Di tengah badai dan ombak yang menampar wajah, Sisi menjerit ketika melihat mesin perahu satunya dalam konvoi kami terjatuh ke laut. Para lelaki muda dari kedua perahu langsung terjun ke air yang hanya sedalam dada, untuk mengangkat mesin dan memasangnya kembali di bagian belakang perahu.



Kami hanya bisa menunggu di perahu, yang terapung tak bergerak selama setengah jam. Angin menderu, sekujur tubuh basah, semua orang menggigil. Terdengar gemeretak gigi dan keroncongan perut.

Perahu akhirnya bergerak kembali. Issaiah, operator perahu kami, membelokkan perahu ke selatan, ke arah laut yang lebih dalam. Perahu kami seharusnya bisa bergerak lebih lincah, tapi gelombang semakin tinggi, terus menghajar perahu kami tanpa ampun.

“Ini king tide,” teriak Sisi. Pasang raja, pasang laut yang paling tinggi. “Kita seharusnya tidak nekat berangkat hari ini.” Sisi menangis, sembari terus memanggil nama Yesus.

Sedangkan Marcella, bersandar pada tumpukan kargo dan tertidur lelap.

Ombak mulai mereda setelah kami melintasi desa Mabudauan di sore hari. Sekitar dua jam kemudian, gairah saya membuncah, karena sebentar lagi bisa melihat Australia.

Sepanjang perjalanan ini, saya berulang kali bertanya sambil menunjuk ke pulau apa pun yang terlihat di selatan, “Apakah itu Australia?” Setelah terus-menerus menggeleng, mereka akhirnya mengangguk. “Ya, itu Australia!”

Pulau Saibai milik Australia hanya sekitar 3 kilometer jauhnya di selatan pesisir daratan utama PNG. Saibai adalah pulau datar sepanjang 20 kilometer, didominasi tanaman bakau, dihuni 380 jiwa. Pulau yang sering dilanda banjir dan pasang besar itu merupakan lokasi utama warga desa pesisir PNG untuk berbelanja dan menjual hasil laut.

Itulah perbatasan. Alam di dua sisi garis ini mungkin terlihat tak berbeda. Tapi di seberang sana itu  adalah negeri berbeda, hukum berbeda, dunia berbeda. “Mari kita ke Saibai, biar orang Australia masukkan orang Indonesia yang satu  ini ke dalam kalabus,” kata Sisi sambil tertawa. Kata itu berarti penjara.
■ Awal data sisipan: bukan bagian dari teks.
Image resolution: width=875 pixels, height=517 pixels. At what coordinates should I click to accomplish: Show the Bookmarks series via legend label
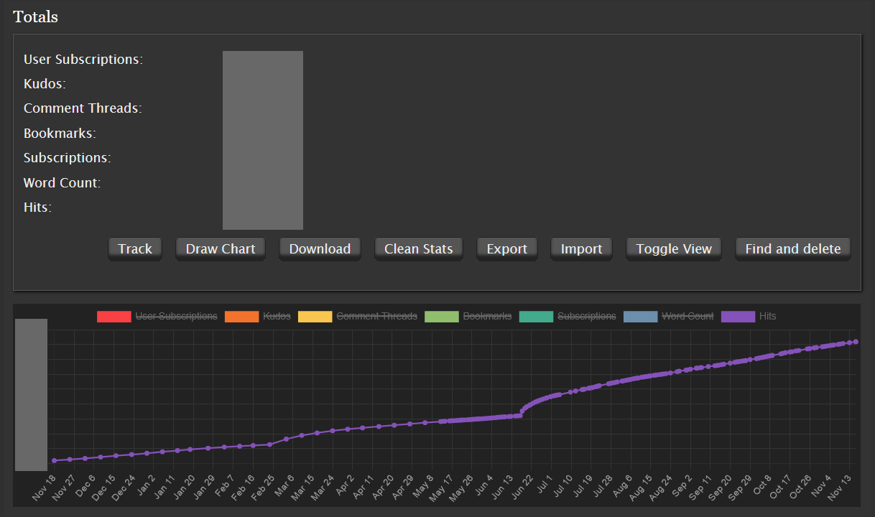point(487,317)
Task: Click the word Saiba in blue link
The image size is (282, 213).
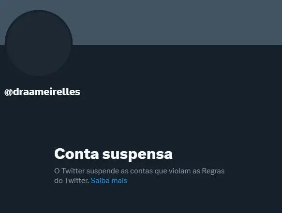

Berdampingan dengan Saibai adalah pulau Australia lain bernama Dauan, berpenduduk 170 jiwa. Dia tampak sebagai gunung segitiga yang menjulang lancip.

Sedangkan di seberang Saibai dan Dauan,  di sisi PNG adalah desa Sigabaduru (disingkat “Siga”). Ini kampung besar dengan sekitar 1.000 penduduk, tapi dari perahu yang terlihat hanya satu gubuk di kejauhan.

Matahari sudah hampir tenggelam. Kami belum  juga sampai  di Buzi, perhentian pertama kami, yang juga  kampungnya Marcella. Buzi masih sekitar dua jam perjalanan  dari Siga. “Tidak bisakah kita bermalam di Siga?” saya bertanya.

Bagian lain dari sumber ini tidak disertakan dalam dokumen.